In a normal frog’s egg the embryo moves to the outside of the jelly covering as the development proceeds, where it remains for a time before taking up its swimming life; but, if it were to find itself in a dry medium upon arriving outside the egg, would not the normal reaction cause it to wiggle back into the more hospitable jelly ? This would not require intelligence — it would simply be automatic under such conditions; and thus, I believe, the first of our frogs in question may have acted when they found themselves in a dry ‘ pool.’

In the beginning many must have died; but natural selection entered here, and those eggs that contained the greatest amount of food matter — for there is variation in everything of this sort — produced the tadpoles that survived the longest, and some of these eventually reached maturity.

Thus may the seed have been sown that has borne a frog without a tadpole. Generation after generation may have left the eggs, at periods, ever so slightly later in their lives. Under these conditions, as I have stated, the largest eggs continued to produce the surviving individuals, and thus the greater food mass and the more advanced frog were evolved together.

To-day we see the tadpole stage of old within the egg. The tail is there, but, being now useless, it soon disappears and the creature steps out into the world a tiny but perfect frog, direct from the egg! Behold, then, a frog that has risen, at least in its life history, to a plane beside the reptiles — the next higher class of living creatures!

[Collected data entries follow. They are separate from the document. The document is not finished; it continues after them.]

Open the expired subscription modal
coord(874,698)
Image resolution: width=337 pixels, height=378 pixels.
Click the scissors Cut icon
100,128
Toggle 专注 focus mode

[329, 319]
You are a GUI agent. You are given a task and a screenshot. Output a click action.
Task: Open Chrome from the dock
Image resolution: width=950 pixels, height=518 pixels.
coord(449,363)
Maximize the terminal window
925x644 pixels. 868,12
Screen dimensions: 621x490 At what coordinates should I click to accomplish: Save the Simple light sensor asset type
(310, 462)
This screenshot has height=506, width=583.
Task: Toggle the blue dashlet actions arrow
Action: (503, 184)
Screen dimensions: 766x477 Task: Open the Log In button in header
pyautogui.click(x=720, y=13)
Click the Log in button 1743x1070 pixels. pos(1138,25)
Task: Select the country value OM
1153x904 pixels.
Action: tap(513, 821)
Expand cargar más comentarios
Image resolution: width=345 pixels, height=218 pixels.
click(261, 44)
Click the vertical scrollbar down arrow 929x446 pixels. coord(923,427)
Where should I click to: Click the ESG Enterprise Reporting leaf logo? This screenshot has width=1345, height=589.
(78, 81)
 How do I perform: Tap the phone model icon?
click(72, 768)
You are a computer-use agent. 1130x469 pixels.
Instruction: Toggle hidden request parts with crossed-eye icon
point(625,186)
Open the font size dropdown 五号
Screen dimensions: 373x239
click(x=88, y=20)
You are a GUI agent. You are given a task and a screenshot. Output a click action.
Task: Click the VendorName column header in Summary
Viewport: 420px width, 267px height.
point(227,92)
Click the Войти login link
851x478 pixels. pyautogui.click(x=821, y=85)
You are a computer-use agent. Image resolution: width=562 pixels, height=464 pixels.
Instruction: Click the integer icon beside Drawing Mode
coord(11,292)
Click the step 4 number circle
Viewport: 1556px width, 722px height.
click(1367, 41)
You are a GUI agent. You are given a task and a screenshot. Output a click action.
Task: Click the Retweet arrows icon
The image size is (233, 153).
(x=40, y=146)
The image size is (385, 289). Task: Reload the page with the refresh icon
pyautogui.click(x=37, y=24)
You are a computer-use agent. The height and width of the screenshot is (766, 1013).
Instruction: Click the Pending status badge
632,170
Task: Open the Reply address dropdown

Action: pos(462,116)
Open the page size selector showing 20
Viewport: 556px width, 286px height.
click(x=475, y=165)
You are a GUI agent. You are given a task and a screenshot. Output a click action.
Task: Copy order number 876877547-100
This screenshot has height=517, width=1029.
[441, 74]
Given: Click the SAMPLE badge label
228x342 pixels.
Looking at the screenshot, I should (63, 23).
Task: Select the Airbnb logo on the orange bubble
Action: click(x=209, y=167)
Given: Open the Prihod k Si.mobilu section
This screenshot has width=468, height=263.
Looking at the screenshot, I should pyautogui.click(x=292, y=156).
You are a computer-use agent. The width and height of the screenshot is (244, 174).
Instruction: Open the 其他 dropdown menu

To watch the rapidity of this mite’s development within the glasslike egg is a joy and revelation. At first there is nothing but a cream-colored yolk within a sphere of crystal. Soon the embryo appears, lying as though nursing upon its soft bed of rich nourishment. It is cream-colored also for a time. It grows and lengthens as the days go by, and the power of motion comes to its feeble, budding limbs and tail.

In the middle of its egg-life, it becomes very active, lashing its tail energetically at the slightest disturbance from the outside. When I picked up the first partly developed eggs, each embryo protested thus with a remarkable exhibition of energy.

More days pass and pigment commences to cloud the creature’s creamy tissue. It comes in tiny stellate forms of black that throw lengthening arms through the flesh like the streamers from a bursting shell. These meet others in their living flight, and so at last color flows through every cell of the tiny body. Finally there comes the day of emergence. Out steps the tiniest frog, all moist with birth; and, peering from wide and glorious orbs of black and gold, he mounts another egg, or perhaps a leaf upon the forest floor, and surveys the great jungle that is to be his home. A mere speck in a world of strife.

It is all so delicate, so beautiful and mysterious, one marvels at the teachings of this great free school. My frog is only one of Dominica’s mysteries. It is a child of a land peculiarly endowed with anomalies.